THE TASK | Apart from the pictures, reproduce the data below exactly as it stands.

Saved entries |
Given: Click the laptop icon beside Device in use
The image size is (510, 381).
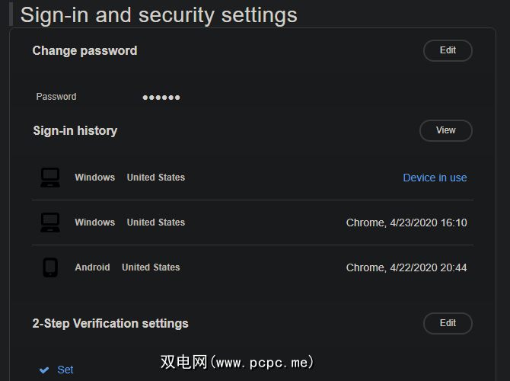Looking at the screenshot, I should pyautogui.click(x=50, y=178).
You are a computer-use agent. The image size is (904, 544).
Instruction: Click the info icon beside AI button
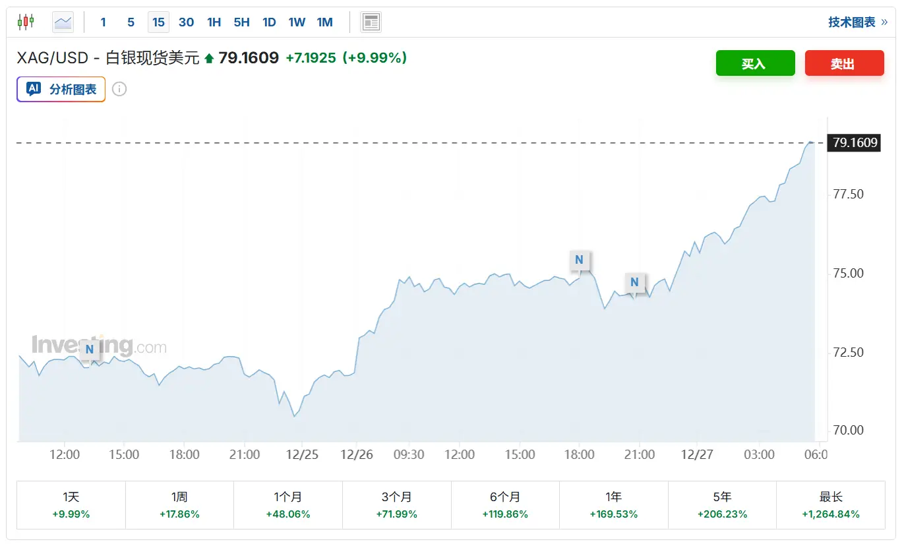coord(119,89)
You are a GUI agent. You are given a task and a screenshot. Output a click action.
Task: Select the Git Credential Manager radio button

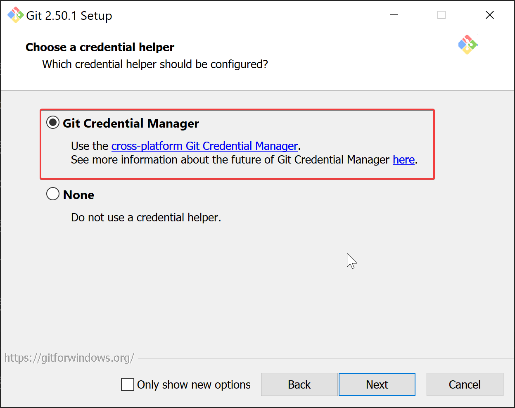pyautogui.click(x=53, y=123)
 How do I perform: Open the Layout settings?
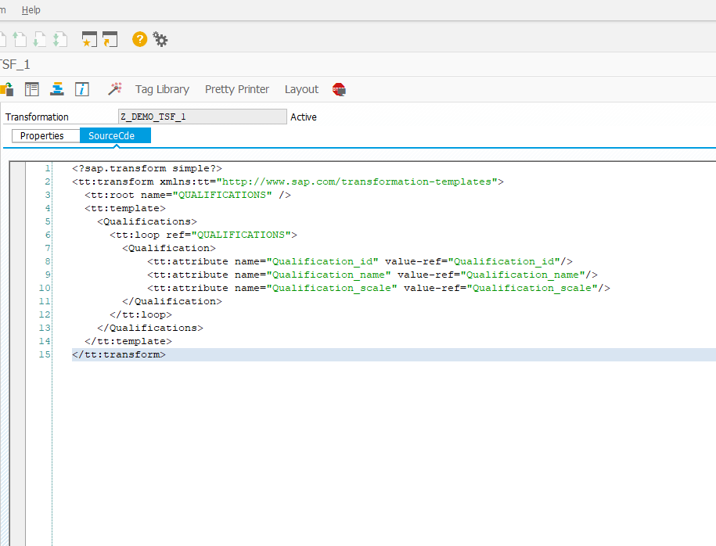[x=301, y=89]
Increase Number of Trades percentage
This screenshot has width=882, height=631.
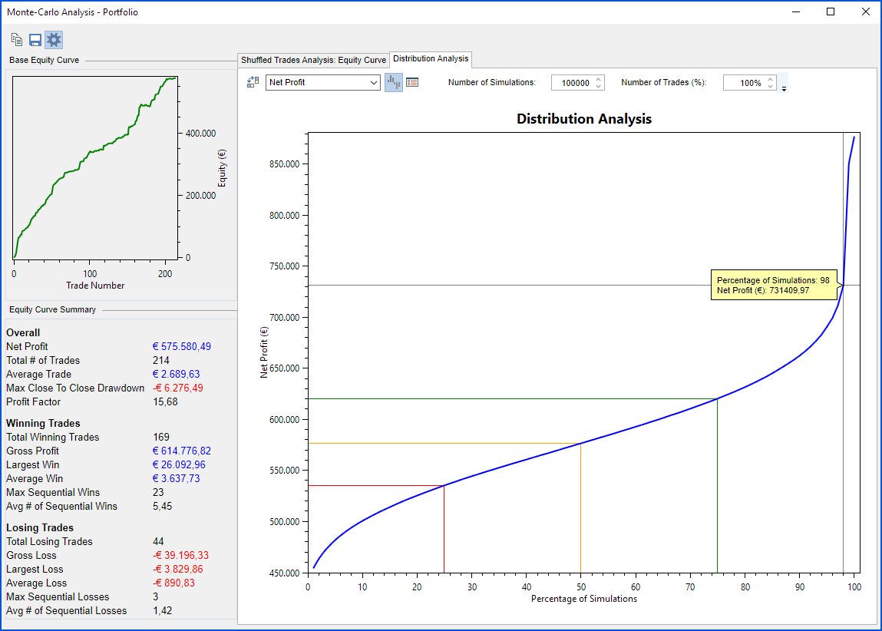[771, 79]
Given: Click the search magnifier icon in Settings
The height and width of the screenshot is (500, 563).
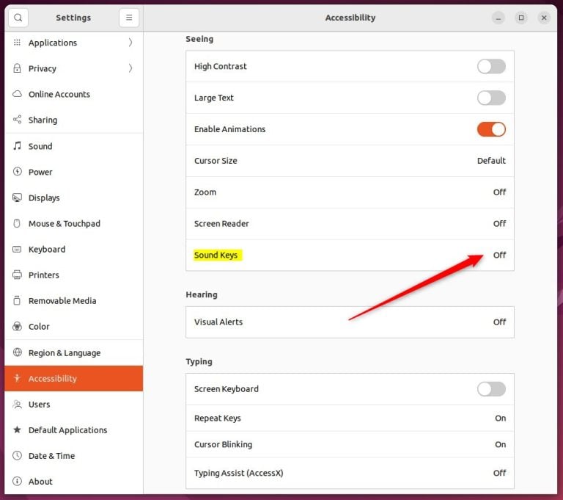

PROBLEM SOLUTION |
Given: Click the laptop icon beside Device in use
The image size is (510, 381).
Looking at the screenshot, I should pyautogui.click(x=50, y=178).
You are a computer-use agent. The image size is (904, 544).
Instruction: Click the info icon beside AI button
coord(119,89)
You are a GUI agent. You are given a task and a screenshot. Output a click action.
Task: Select the Git Credential Manager radio button

pyautogui.click(x=53, y=123)
 How do I perform: Open the Layout settings?
[x=301, y=89]
Increase Number of Trades percentage
This screenshot has width=882, height=631.
[771, 79]
Given: Click the search magnifier icon in Settings
The height and width of the screenshot is (500, 563).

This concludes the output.